I just got a response like this as well! WE IN BOYS!!!!!!I also asked the same question, just got a response this morning.
I have looked into the question that you raised in your email below and have concluded that you should continue to receive your Post-9/11 GI Bill Monthly Housing Allowance (MHA) as though you were training in-person at the facility. My conclusion is based on several reasons.
First, Congress has taken steps to provide benefits at in-person rates for recipients who have been forced to learn/train remotely due to the COVID-19 pandemic. The VA’s own COVID-19 FAQ addresses the issue directly:
Q11) What happens if my On the Job Training (OJT) or Apprenticeship establishment changes to online and remains open, but I can’t work because I was furloughed? What if it temporarily ceases the trainee program training due to COVID-19?

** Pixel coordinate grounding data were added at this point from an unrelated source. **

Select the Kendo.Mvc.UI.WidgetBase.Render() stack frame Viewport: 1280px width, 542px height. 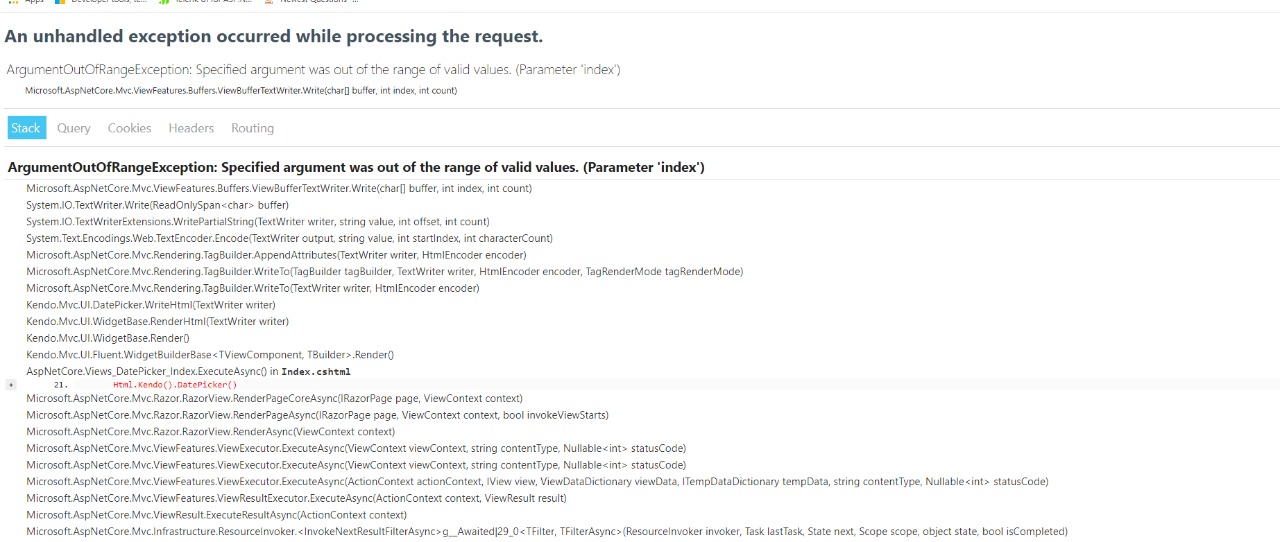[x=108, y=338]

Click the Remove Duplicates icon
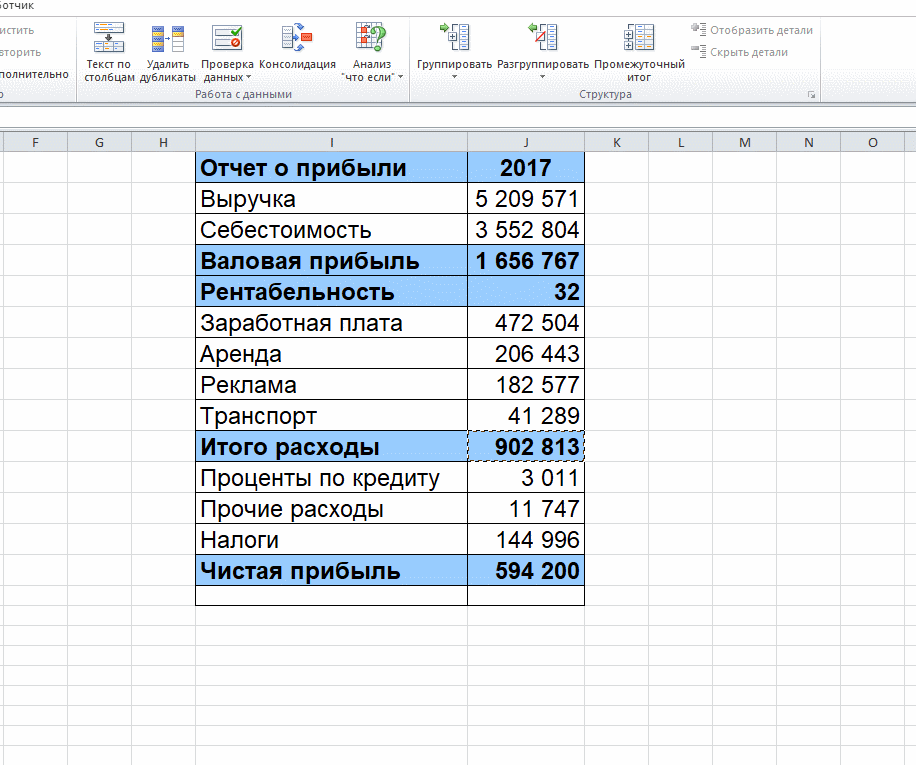click(x=168, y=39)
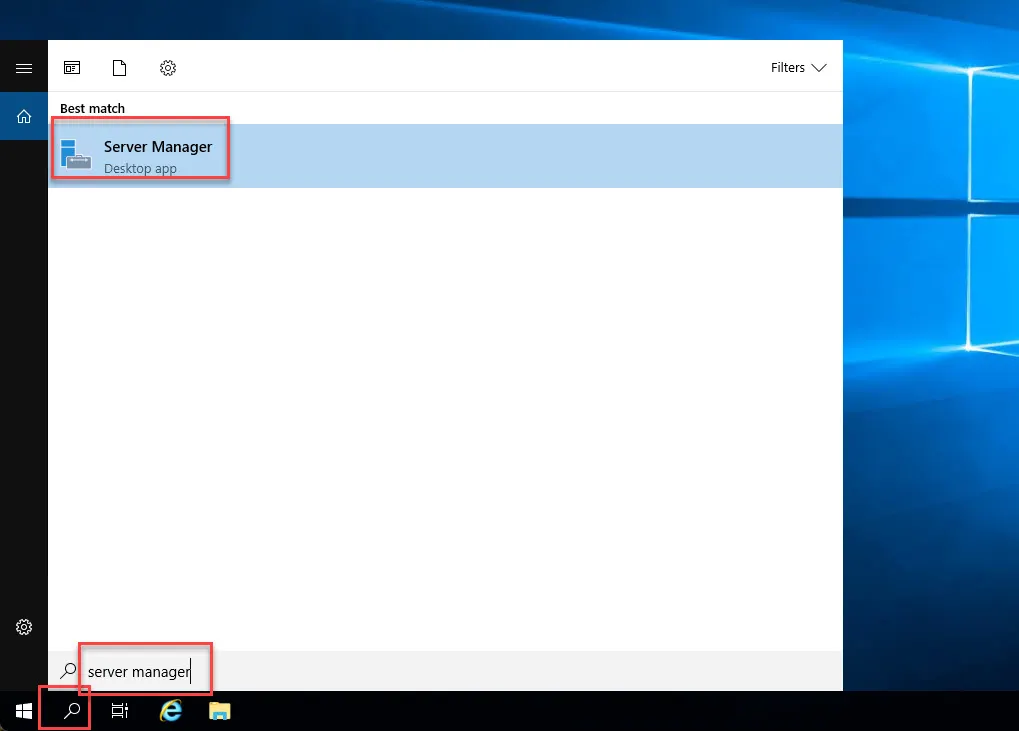Select the Home icon in search sidebar

coord(24,115)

· If your training facility can change to an online format, you will continue to receive your regular MHA payment.
· If your training facility remains open, but you must stop training (due to furlough, illness, etc.), VA can only pay education benefits through the last day of your training.
· If the facility where you work temporarily ceases operations, VA can continue to pay trainees their monthly housing through the end of the program or for 28 days, whichever is sooner
Second, 38 U.S.C. 3313 sets forth the educational assistance that is available through the Post-9/11 GI Bill, including the MHA. Section 3313(c)(1)(B)(iii) specifies that recipients pursuing degrees at institutions of higher learning are entitled to 50% of the in-person MHA if they pursue their program of education solely through distance learning. However, Section 3313(g)(3)(B), which addresses recipients pursuing on-the-job training like you, contains no reference to a reduced MHA due to distance learning. If Congress had intended to reduce the amount of the MHA to recipients who receive on-the-job training remotely, then it would have specified the reduced benefit in the statute. Since Congress did not do so, the conclusion is that the MHA for on-the-job training remains the same whether the recipient trains in-person or remotely.
Please let me know if you have any additional questions.